Running this.
(define f (case-lambda*
((x #:optional y) 1)
((x #:key y) 2)
((x y #:key z) 3)))
(f 1 2)
(f #:y 2)
(f 1 2 #:z 3)
I get.
Backtrace:
In ice-9/boot-9.scm:
157: 7 [catch #t #<catch-closure 8f15df0> ...]
In unknown file:
?: 6 [apply-smob/1 #<catch-closure 8f15df0>]
In ice-9/boot-9.scm:
63: 5 [call-with-prompt prompt0 ...]
In ice-9/eval.scm:
414: 4 [eval # #]
In ice-9/boot-9.scm:
2131: 3 [save-module-excursion #<procedure 8ed31c0 at
ice-9/boot-9.scm:3660:3 ()>]
3667: 2 [#<procedure 8ed31c0 at ice-9/boot-9.scm:3660:3 ()>]
In unknown file:
?: 1 [load-compiled/vm
"/home/german/.cache/guile/ccache/2.0-LE-4-2.0/home/german/Escritorio/test.scm.go"]

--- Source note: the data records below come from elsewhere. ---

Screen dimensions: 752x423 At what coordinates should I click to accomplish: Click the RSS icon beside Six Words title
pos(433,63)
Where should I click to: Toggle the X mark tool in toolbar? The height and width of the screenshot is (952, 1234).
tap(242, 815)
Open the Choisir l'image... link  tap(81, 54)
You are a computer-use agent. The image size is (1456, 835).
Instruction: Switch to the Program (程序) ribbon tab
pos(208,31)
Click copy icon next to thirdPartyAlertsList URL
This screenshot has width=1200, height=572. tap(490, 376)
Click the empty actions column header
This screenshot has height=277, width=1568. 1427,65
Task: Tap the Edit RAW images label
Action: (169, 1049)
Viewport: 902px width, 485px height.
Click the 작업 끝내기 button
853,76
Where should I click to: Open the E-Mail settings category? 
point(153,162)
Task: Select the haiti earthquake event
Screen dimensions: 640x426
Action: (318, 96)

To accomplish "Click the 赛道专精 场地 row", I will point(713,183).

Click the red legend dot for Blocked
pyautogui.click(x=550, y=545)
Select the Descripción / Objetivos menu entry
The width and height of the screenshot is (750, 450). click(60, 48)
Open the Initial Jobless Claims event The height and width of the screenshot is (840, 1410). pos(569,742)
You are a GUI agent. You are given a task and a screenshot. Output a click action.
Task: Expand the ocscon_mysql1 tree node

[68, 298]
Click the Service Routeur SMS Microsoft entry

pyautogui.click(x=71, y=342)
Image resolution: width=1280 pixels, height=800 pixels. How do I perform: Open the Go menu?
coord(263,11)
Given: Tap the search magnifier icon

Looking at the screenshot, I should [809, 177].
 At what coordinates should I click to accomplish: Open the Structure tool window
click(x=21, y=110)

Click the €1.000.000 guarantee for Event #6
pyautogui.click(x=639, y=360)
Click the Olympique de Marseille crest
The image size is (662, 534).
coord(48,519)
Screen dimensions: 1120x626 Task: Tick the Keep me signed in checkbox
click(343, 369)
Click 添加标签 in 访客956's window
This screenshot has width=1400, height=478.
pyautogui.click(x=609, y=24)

In /home/german/Escritorio/./test.scm:
3: 0 [f 1 #<undefined> 2 #:z 3]
/home/german/Escritorio/./test.scm:3:10: In procedure f:
/home/german/Escritorio/./test.scm:3:10: In procedure #<procedure f (x
#:optional y) | (x #:key y) | (x y #:key z)>: Odd length of keyword
argument list
But there is one interest line
3: 0 [f 1 #<undefined> 2 #:z 3]
What mean this? That is taking the second argument as a keyword?